Rewrite the rows below with every instance of "Identify the location of" changed to "Give the position of", leaving everything else the same.

============

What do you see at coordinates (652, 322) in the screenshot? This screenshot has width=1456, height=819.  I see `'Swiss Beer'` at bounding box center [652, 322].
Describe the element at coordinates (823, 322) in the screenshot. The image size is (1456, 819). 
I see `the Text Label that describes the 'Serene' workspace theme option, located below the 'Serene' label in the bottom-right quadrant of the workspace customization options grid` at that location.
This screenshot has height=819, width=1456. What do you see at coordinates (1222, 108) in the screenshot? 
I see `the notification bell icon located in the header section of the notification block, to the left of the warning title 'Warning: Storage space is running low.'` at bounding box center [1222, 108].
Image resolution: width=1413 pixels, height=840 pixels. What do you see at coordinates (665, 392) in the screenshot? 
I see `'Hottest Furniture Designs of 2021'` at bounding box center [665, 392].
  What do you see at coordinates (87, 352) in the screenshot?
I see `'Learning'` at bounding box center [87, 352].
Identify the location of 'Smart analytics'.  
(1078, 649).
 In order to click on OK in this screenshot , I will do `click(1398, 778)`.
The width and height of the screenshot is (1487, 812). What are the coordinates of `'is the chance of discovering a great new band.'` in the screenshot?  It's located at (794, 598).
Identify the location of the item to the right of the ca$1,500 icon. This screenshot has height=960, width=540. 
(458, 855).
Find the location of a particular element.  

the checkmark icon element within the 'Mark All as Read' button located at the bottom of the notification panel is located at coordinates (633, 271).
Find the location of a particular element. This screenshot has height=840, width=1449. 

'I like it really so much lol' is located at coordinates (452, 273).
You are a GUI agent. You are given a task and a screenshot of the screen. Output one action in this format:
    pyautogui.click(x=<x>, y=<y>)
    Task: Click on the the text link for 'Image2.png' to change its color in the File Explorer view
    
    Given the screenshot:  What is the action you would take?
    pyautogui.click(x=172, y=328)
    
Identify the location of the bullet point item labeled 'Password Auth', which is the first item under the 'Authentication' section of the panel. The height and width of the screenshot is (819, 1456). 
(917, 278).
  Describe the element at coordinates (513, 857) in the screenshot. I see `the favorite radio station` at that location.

============

Result of the exercise
What do you see at coordinates (652, 322) in the screenshot? This screenshot has width=1456, height=819.  I see `'Swiss Beer'` at bounding box center [652, 322].
Describe the element at coordinates (823, 322) in the screenshot. The image size is (1456, 819). 
I see `the Text Label that describes the 'Serene' workspace theme option, located below the 'Serene' label in the bottom-right quadrant of the workspace customization options grid` at that location.
This screenshot has height=819, width=1456. What do you see at coordinates (1222, 108) in the screenshot? 
I see `the notification bell icon located in the header section of the notification block, to the left of the warning title 'Warning: Storage space is running low.'` at bounding box center [1222, 108].
Image resolution: width=1413 pixels, height=840 pixels. What do you see at coordinates (665, 392) in the screenshot? 
I see `'Hottest Furniture Designs of 2021'` at bounding box center [665, 392].
  What do you see at coordinates (87, 352) in the screenshot?
I see `'Learning'` at bounding box center [87, 352].
Give the position of 'Smart analytics'.  
(1078, 649).
 In order to click on OK in this screenshot , I will do `click(1398, 778)`.
The width and height of the screenshot is (1487, 812). What are the coordinates of `'is the chance of discovering a great new band.'` in the screenshot?  It's located at (794, 598).
Give the position of the item to the right of the ca$1,500 icon. This screenshot has height=960, width=540. 
(458, 855).
Find the location of a particular element.  

the checkmark icon element within the 'Mark All as Read' button located at the bottom of the notification panel is located at coordinates (633, 271).
Find the location of a particular element. This screenshot has height=840, width=1449. 

'I like it really so much lol' is located at coordinates (452, 273).
You are a GUI agent. You are given a task and a screenshot of the screen. Output one action in this format:
    pyautogui.click(x=<x>, y=<y>)
    Task: Click on the the text link for 'Image2.png' to change its color in the File Explorer view
    
    Given the screenshot:  What is the action you would take?
    pyautogui.click(x=172, y=328)
    
Give the position of the bullet point item labeled 'Password Auth', which is the first item under the 'Authentication' section of the panel. The height and width of the screenshot is (819, 1456). 
(917, 278).
  Describe the element at coordinates (513, 857) in the screenshot. I see `the favorite radio station` at that location.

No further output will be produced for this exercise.